So, maybe you’ve been hearing and reading a lot about education lately, and you’re wondering why it’s such a big deal? Or maybe you already care a lot about education, but you want to learn more about all the interconnected issues involved? Or possibly you’re a teacher or education advocate and you want some books to recommend to people who come to you with those very questions?
Here are six books that will not only teach you about some of the factors affecting education today in the U.S. and internationally, but also make you want to roll up your sleeves and get to work helping improve the lives and education of all children.
The Bee Eater by Richard Whitmire and Radical by Michelle Rhee
A biography and a memoir, respectively, both books detail the life and work of controversial former Washington, D.C. public schools chancellor Michelle Rhee. From her days teaching in inner-city Baltimore with Teach for America, to her founding of education reform nonprofit Students First, Rhee’s life and career have been focused on improving public education for every child in America. Her memoir, Radical, contains a call to action to every single person who cares about the state of our nation’s schools to take the first step toward creating a better future for all children.
Educating All God’s Children by Nicole Baker Fulgham
Coming from a religious perspective, award-winning educator Fulgham’s book is a challenge to Christians and other people of faith to include in their core beliefs the idea that faith should lead us to urgently champion reform in public schools, especially for children in the most poverty-stricken areas.
The Importance of Being Little by Erika Christakis
Yale Early Childhood Education professor Christakis’ book focuses specifically on how and what children learn in preschool, before the age of five. She examines the current state of early childhood education for the vast majority of children, explaining that the scripted lessons, prepackaged crafts, and strictly regulated time constraints are all contrary to how children learn and grow at this young age.
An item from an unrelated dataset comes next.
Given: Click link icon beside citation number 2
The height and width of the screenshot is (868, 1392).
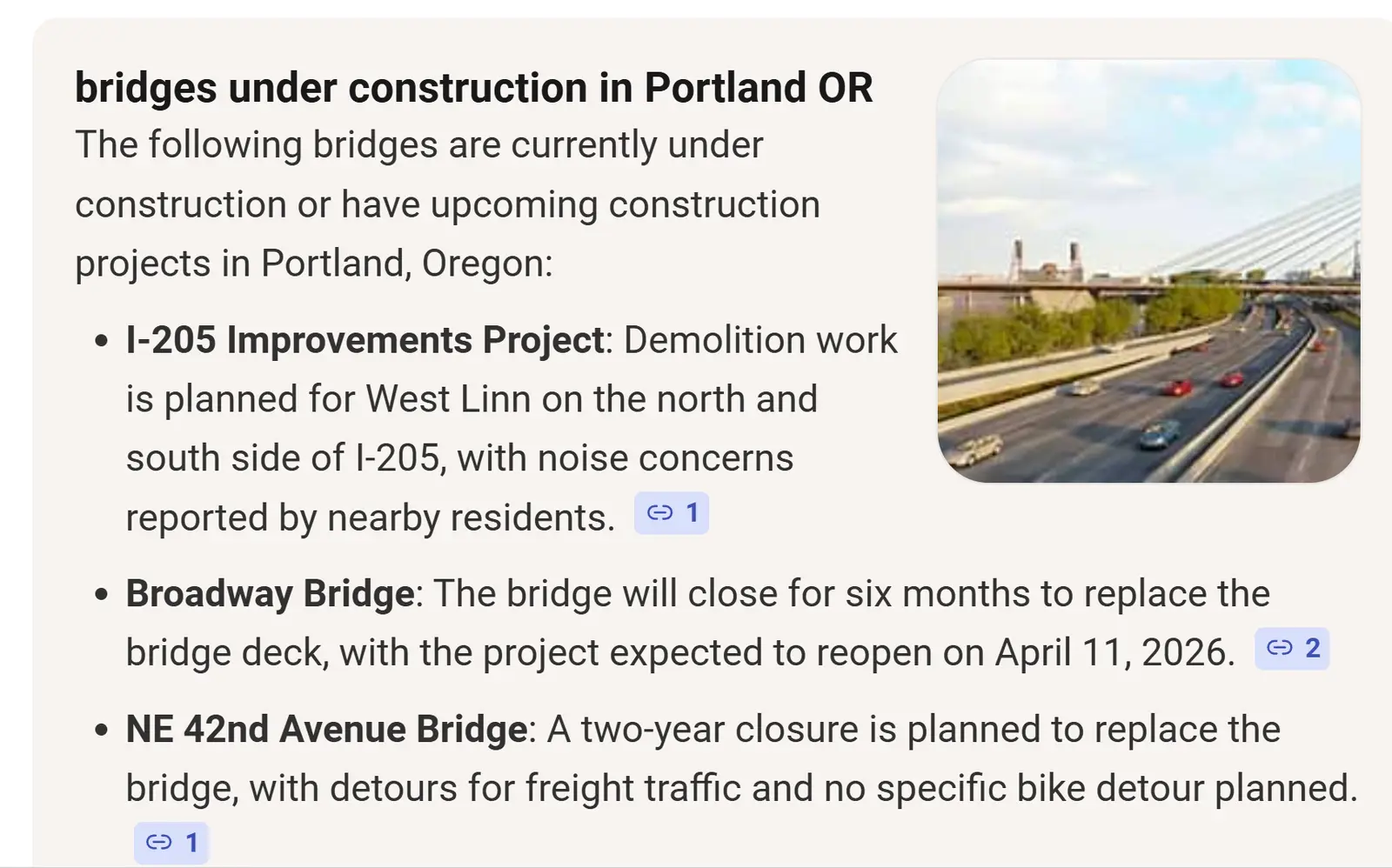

Using her many years of experience and research, Christakis argues that a more free-form, open-ended, and play-based approach to learning is far more appropriate for young children’s development, intellectually, physically, and emotionally. She also highlights stories of schools that are “doing it right,” conveying some much-needed hope for the future of preschool.
Last Child in the Woods by Richard Louv
Louv’s landmark book on the rise of nature-deficit disorder, and how it harms children, has become a modern classic of child development. It points out that before the rise of the internet and 24-hour news channels, fear for children’s safety outdoors was much lower, so most kids spent a lot of time outside. But with the advent of both highly immersive technologies targeted toward children and adults’ increasing awareness of crime in the news, children have been spending more and more of their free time indoors, and less and less time outside.
Louv’s research points to the vitality of time spent outdoors in nature to a child’s physical, emotional, and social development. Since its publication in 2005, Last Child in the Woods has inspired an international movement and hundreds of organizations that get kids outside to learn about nature, at the same time learning how to love and help conserve the environment.
Three Cups of Tea by Greg Mortenson and David Oliver Relin
Through his organization, Central Asia Institute, Greg Mortenson has built over 200 schools in rural Afghanistan and Pakistan. Three Cups of Tea is the story of how his very first school project came to be. Both adventure story and testament to the human spirit, the book offers a look at the vibrancy of the lives of the people Mortenson encountered on his quest to build schools for the children, especially girls, in the areas most affected by the Taliban. At times heartbreaking, but ultimately uplifting, this is a book that will open your mind and heart to what can be possible when an ordinary person goes to extraordinary lengths to keep their promise.